2023-02-14

EU:自動車会社のセアトが類似ロゴの異議申立に成功、将来的には? - Knijff Trademark Attorneys

スペインのカタルーニャ州に本拠を持つ自動車会社のセアト(SEAT)が、フェイスマスクの製造を開始したのかと一瞬思ったが、とんでもない。この混乱は、韓国の企業がEUでフェイスマスクの販売で、似たようなロゴを商標出願したことから発した。

幸いなことに、セアトの商標は広い商品分野で登録されており、使用の要件に問題がないことから、韓国企業の商標登録を阻止することはかなり容易であった。もちろん、特に二つのロゴにいくつかの相違点があるので、商標が類似するという主張で勝てると、セアトも100%確信できなかった。EUIPO(欧州連合知的財産庁)も類似について評価した結果、全体的な印象は相違点よりも類似点の方が多いと判断し、異議申立ての正当性を認めた。
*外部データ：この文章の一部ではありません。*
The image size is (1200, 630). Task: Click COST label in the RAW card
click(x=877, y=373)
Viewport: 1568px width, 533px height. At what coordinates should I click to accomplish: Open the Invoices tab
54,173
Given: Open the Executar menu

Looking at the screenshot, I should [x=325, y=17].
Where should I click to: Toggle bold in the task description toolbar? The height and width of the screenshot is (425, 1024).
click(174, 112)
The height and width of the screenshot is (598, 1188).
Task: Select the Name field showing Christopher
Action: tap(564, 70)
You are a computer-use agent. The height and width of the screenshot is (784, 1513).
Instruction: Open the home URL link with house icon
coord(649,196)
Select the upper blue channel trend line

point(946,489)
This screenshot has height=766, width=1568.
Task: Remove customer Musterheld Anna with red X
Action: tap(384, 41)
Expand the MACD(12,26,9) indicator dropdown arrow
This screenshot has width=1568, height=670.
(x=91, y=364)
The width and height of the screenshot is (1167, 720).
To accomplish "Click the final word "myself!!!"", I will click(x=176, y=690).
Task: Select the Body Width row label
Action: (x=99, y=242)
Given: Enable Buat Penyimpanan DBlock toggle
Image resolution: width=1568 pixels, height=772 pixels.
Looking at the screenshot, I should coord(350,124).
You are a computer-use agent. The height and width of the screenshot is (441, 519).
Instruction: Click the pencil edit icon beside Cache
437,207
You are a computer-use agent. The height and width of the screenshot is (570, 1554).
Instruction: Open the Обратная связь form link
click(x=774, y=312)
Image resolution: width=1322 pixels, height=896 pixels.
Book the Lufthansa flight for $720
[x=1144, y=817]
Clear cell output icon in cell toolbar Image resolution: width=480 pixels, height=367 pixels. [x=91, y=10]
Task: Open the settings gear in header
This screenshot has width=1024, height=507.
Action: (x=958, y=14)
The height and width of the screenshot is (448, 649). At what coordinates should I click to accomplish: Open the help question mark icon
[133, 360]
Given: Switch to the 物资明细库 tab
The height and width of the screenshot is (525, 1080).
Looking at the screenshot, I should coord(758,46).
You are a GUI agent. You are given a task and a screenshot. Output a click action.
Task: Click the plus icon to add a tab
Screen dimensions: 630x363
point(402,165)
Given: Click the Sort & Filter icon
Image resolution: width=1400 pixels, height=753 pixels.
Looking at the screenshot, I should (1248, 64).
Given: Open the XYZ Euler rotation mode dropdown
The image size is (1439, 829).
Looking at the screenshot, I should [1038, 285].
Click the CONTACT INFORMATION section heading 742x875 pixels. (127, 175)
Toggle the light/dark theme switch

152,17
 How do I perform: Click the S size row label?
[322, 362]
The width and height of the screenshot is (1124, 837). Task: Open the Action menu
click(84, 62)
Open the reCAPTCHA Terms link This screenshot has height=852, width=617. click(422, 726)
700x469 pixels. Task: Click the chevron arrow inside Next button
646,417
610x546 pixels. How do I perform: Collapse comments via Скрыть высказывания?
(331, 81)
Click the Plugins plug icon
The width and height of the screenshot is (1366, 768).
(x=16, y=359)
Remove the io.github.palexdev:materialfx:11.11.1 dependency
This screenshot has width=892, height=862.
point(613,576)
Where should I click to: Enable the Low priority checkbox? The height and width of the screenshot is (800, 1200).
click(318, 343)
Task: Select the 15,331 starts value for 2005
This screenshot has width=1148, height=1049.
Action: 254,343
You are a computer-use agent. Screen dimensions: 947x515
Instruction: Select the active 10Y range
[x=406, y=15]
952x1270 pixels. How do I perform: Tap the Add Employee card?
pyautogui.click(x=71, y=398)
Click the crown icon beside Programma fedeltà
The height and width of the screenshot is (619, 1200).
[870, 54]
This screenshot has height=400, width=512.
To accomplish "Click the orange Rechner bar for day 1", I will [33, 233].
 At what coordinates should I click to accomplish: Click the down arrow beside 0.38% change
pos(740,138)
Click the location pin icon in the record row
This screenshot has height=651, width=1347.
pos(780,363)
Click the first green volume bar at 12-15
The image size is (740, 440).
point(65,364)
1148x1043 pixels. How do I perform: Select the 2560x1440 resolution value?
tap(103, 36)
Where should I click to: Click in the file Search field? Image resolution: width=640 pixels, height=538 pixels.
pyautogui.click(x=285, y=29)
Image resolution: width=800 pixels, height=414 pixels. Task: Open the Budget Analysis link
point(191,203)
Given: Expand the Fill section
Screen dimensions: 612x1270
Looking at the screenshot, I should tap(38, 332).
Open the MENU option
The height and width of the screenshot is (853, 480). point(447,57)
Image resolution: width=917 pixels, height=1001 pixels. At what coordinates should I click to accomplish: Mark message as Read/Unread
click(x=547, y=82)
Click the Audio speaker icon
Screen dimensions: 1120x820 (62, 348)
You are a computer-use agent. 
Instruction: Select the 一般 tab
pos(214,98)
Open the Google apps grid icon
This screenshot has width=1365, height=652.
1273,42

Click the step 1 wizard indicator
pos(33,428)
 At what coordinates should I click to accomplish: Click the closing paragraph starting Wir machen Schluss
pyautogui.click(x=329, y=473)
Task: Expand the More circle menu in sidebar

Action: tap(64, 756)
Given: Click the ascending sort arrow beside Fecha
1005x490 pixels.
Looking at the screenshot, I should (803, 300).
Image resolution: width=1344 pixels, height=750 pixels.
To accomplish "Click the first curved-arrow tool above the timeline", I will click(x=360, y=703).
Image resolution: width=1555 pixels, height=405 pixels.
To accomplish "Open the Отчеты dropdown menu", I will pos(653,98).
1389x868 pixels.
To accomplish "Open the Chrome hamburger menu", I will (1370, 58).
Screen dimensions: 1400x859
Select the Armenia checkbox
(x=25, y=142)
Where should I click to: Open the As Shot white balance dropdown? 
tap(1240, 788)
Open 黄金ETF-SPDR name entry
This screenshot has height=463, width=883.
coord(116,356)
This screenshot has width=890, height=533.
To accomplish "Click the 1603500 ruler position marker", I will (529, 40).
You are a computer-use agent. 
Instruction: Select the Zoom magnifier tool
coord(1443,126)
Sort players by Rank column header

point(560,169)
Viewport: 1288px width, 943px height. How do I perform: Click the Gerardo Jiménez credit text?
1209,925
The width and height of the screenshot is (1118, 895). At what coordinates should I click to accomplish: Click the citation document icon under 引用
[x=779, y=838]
しかし、商標の使用要件が問題となったとしたら、セアトは容易に勝てるのだろうか。将来的には、商標が指定している商品(化粧品、宝飾品、バッグなど)が実際に使用されていることを証明しなければならないからだ。もし、これに失敗しても、セアトは、商標の著名性を主張することができ、これは広い商品分野での保護を許容するものである。しかし、この主張に基づく異議申立が認められるためには、セアトの商標権の希釈化か出願人がセアトの評判から不当に利益を得る危険性があることのいずれかの立証が必要であり、これは一般的に容易ではない。

もちろんセアトは、さらに5年間の猶予を得るために新たな商標を出願することもできるが、この目的のためだけに商標を再出願することは、今日では不誠実な行為と見なされるため、この選択肢は排除したほうがいい。

このように、新しいロゴを作成する際には、使用要件や使用する商品・役務の分類を伴わない意匠登録を検討することも意味があるかもしれない。